The video lectures provided for this course are mapped onto weeks (1 to 7). Within each week, video lectures are numbered to indicate the order in which students should watch them (i.e., 1.1 correspond to the first video lecture of the first week). As indicated by the course’s lecturer, the first video lectures of each week contain the course topics for that week, and the last video lectures of each week contain complementary material (e.g., workshops, tutorials). The number of video lectures provided for each week depends on the week’s topics and related activities, hence, it varies.

Students’s behavior can be analyzed from many perspectives. As mentioned in Sect. 2.2, several process mining techniques have been applied in the context of educational data analysis [11].

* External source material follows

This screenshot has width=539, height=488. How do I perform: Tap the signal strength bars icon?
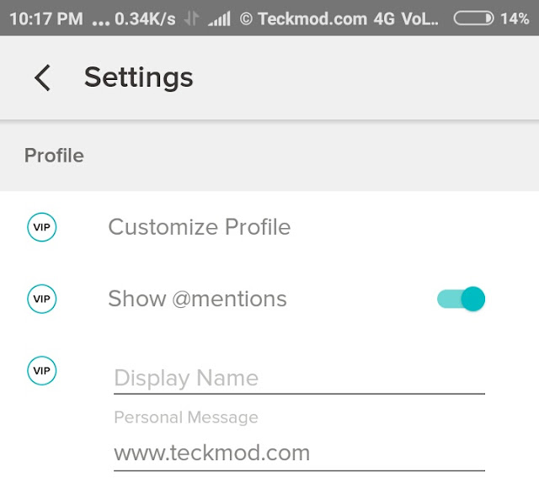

Initially, we applied traditional process model discovery techniques (e.g., Fuzzy Miner [10], ILP Miner [23], Inductive Visual Miner [24]) to the educational data. However, given the unstructured nature of this data (i.e., students watching video lectures), the produced models were very complex (i.e., spaghetti or flower models) and did not provide clear insights. Therefore, we opted for other process mining techniques that could help us understand the behavior of students:

Fig. 4.
figure 4

Analysis results contained in the report of the course 0LEB0: (a) Number of students that watched each video lecture (b) Conformance with the natural viewing order by course grade (c) Grades distribution for students who watched video lectures (in red) or did not (in blue) (Color figure online)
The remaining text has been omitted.